The lecture then turns to the line about “the crowd all bustling and happy, as if enjoying the great sacrificial feast.” Patriarch Lü reads this as a picture of people chasing pleasure and letting desire run loose.
“Great feast” originally refers to the major sacrificial offering of ox, sheep, and pig, but the teacher extends it to rich food, luxury, sensual enjoyment, and the places where men and women delight in one another. These are not condemned merely as external objects; the point is that people become intoxicated by them and forget the Dao.
“Bustling and happy” thus means more than cheerful. It points to a crowd excited by appetite, taste, sex, amusement, and endless hobby-like cravings. Such indulgence consumes wealth, injures life, and damages virtue. People feel only that it is pleasurable, but from the standpoint of the Dao it becomes self-loss.
So the line portrays the ordinary world as excited and festive, running after flavor and stimulation as though forever attending a banquet or climbing a spring terrace.
After describing the bustling crowd, Laozi’s voice turns sharply inward: “I alone am still and quiet, not yet giving any sign; like an infant that has not yet learned to smile; drifting as if with no place to return.”
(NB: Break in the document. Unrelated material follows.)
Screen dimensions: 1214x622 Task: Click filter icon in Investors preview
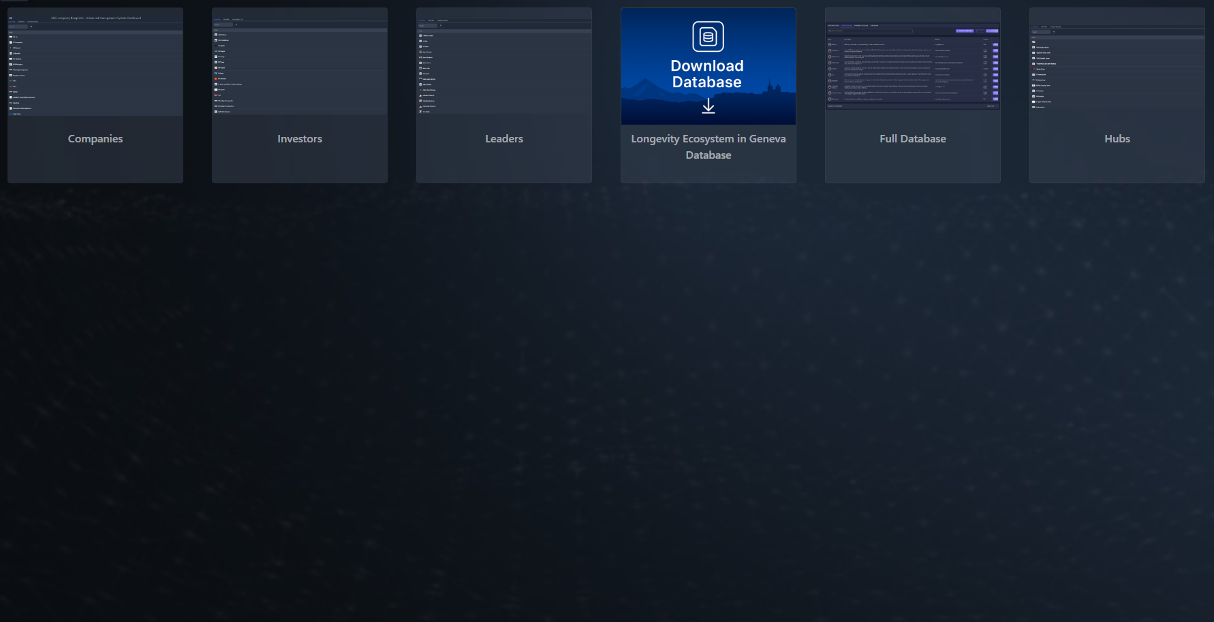pos(236,25)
Patriarch Lü explains *bo* here as calm, quiet, and pure. “Not yet showing signs” means that no trace of stirred desire has yet appeared. When the mind has not generated deluded impulses, outward marks of agitation do not yet emerge.
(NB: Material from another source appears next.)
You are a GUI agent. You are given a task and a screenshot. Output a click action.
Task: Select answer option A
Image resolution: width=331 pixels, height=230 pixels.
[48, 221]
The image of the infant means a heart not yet entangled in object-desire. The baby has not entered the world of grasping preferences and worldly appetites. In that sense the sage resembles an infant.
“As if with no place to return” does not mean hopeless homelessness. It means natural freedom. The sage, practicing non-action and carrying an empty heart through the world, is not fixed to one narrow resting place. He can dwell anywhere; all four seas are his home. The phrase points to looseness, naturalness, and not being inwardly nailed down.
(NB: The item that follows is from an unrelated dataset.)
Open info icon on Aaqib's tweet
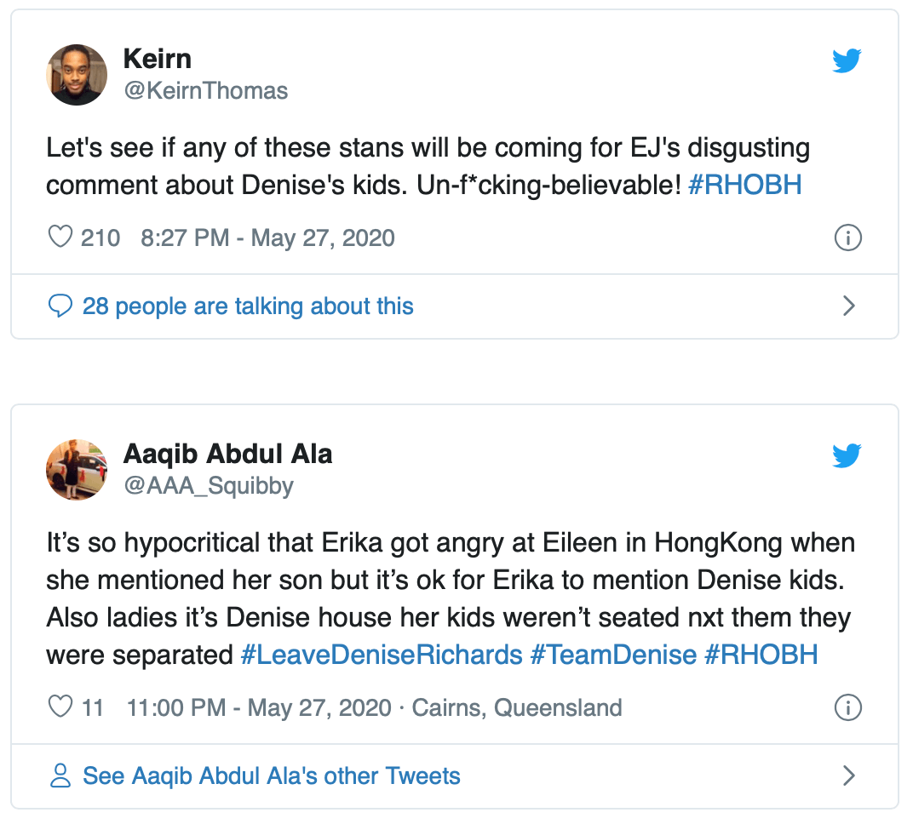[x=847, y=707]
The closing lines say: “Everyone else has more than enough, while I alone seem lacking. I have the heart of a fool.”
Patriarch Lü explains that ordinary people seem full of surplus cleverness. They have schemes, profit-seeking, reputation-seeking, and worldly calculation in abundance. Laozi therefore says that he alone appears left behind, as though foolish.
The teacher insists that this “foolishness” is not real stupidity. He illustrates it with Confucius’s praise of Yan Hui: Hui sat all day listening without objection and appeared dull, but once he withdrew and reflected in private, he could unfold the teaching fully. So he was not foolish at all. He only looked simple on the surface.
That becomes the teacher’s model for spiritual cultivation. A true practitioner may appear plain, slow, or unsophisticated, because he is not constantly scheming, competing, envying, and calculating. Wang Chongyang is then cited to similar effect: if one wants to learn the highest method, one must be willing to seem clumsy, foolish, and ordinary, without letting the seven emotions run wild.
So the chapter closes with a paradox: to the world, the cultivator may look like a fool or a useless person. But the foolishness is only outward. Inwardly, it is freedom from grasping, clever deceit, and restless worldly intelligence.
This literal version consolidates the lecture’s English material into continuous notes, keeping close to the spoken sequence while preserving explanatory detail.